After farewelling Trump, Charles visits 116 year old Ethel Caterham, the world’s oldest living person
After formally bidding farewell to Donald Trump at Windsor, King Charles III made an altogether gentler engagement: visiting Ethel Caterham, the world’s oldest living person, at her care home in Lightwater, Surrey.
At 116, Caterham has lived through reigns stretching back to Edward VII and is the last surviving subject of that monarch. On Thursday, she welcomed Charles with warmth—and mischief.
Holding his hand as he introduced himself, Caterham immediately charmed the King with a sharp recollection of his 1969 investiture at Caernarfon Castle. “I remember when your mother crowned you,” she told him, before adding with a smile: “And all the girls were in love with you and wanted to marry you.”
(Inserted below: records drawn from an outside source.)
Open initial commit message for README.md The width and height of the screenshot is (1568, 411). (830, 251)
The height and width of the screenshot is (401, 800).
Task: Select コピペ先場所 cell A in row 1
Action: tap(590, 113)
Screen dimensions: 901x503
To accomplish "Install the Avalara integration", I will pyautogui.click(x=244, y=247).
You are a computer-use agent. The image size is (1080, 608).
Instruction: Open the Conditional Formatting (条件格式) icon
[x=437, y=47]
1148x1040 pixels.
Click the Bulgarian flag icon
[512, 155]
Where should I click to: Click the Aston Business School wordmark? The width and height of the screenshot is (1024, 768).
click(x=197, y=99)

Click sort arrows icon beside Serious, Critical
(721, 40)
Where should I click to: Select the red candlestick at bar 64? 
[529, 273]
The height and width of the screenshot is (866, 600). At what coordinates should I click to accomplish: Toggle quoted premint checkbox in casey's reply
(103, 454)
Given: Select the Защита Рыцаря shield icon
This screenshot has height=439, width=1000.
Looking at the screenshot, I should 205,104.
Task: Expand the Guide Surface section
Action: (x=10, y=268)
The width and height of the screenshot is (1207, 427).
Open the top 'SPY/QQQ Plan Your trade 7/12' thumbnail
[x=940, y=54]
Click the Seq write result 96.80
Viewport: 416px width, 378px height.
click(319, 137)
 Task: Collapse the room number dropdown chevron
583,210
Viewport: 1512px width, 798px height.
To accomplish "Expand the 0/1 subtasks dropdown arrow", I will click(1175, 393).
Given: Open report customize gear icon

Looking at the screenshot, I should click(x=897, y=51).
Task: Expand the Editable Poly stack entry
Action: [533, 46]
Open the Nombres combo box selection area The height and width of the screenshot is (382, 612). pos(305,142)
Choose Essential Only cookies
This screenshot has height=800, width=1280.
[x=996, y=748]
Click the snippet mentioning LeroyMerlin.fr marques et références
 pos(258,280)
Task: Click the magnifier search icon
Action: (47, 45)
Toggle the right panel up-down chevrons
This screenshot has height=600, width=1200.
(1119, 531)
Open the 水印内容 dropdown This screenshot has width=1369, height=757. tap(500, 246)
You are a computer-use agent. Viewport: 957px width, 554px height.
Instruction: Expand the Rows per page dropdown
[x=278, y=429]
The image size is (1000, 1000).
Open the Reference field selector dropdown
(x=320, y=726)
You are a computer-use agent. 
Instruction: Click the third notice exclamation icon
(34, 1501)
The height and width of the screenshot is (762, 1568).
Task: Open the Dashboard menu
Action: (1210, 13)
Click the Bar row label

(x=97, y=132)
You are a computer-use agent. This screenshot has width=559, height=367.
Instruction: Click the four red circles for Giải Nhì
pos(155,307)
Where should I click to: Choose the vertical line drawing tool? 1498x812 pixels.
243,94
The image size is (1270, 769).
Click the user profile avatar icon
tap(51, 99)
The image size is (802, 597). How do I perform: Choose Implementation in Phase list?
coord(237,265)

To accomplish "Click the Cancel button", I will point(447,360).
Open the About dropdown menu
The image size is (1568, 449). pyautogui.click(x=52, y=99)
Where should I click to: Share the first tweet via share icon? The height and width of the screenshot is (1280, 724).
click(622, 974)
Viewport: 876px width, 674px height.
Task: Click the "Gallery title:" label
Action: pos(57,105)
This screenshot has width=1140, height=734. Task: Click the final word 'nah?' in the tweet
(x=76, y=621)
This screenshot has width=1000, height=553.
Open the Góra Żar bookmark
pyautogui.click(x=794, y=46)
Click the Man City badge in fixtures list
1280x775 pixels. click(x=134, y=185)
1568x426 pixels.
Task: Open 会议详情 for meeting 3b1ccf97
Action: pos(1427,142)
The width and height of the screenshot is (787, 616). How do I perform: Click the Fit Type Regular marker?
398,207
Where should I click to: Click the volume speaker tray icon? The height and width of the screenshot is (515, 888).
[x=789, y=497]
The remark drew hearty laughter from Charles, who raised his eyebrows at the memory, while one of Caterham’s granddaughters confirmed: “You said that the other day—‘Prince Charles was so handsome. All the girls were in love with him.’ A true prince, and now the King.” Charles, with mock self-deprecation, quipped: “Yes, well—all that’s left of him anyway.”
Sitting side by side, the pair spoke about Caterham’s memories of a 1960s Buckingham Palace garden party, while nearby a table displayed a collection of royal birthday cards and letters. These included greetings from the late Queen Elizabeth II, cards from Charles and Camilla, and a framed letter from the King congratulating her on reaching 116 and becoming the world’s oldest person. Since turning 100, Caterham has received 17 such royal messages.
Born on 21 August 1909 in Shipton Bellinger, Hampshire, Caterham was the second youngest of eight siblings. At 18, she travelled to India to work as an au pair before meeting her husband, Norman, a lieutenant colonel in the British Army, at a dinner party in 1931. The couple lived in Salisbury before being stationed in Gibraltar and Hong Kong, where she established a nursery school. Together they had two daughters, both of whom predeceased her. Norman died in 1976.
Caterham’s life has been marked by resilience. She drove until the age of 97, survived Covid-19 at 110, and continued playing contract bridge well into her centenarian years. Her sister Gladys also lived past 100, reaching 104.
At the visit, Caterham was dressed in a sage-patterned dress, pale pink shawl and sequined gold fur-lined slippers, her eyes bright as she joked with the monarch. Three of her granddaughters—Kate Henderson, Julia Pauling and Lucy Robinson—joined the gathering.
For Charles, who had only hours earlier been immersed in high-level diplomacy, the stop was a striking change of pace: a personal encounter bridging 116 years of history. Caterham herself is a living link to another era, born just five years before the outbreak of the First World War.
Her longevity places her within touching distance of history’s greatest age record, held by Jeanne Calment of France, who lived to 122 years and 164 days. Whether Caterham approaches that milestone or not, her meeting with Charles cemented her place in royal lore—as the centenarian who reminded a monarch of the days when, in her words, “all the girls were in love with you.”
The King’s laughter, her wit, and the gathering of family underscored the poignancy of the occasion: a moment where past and present touched hands.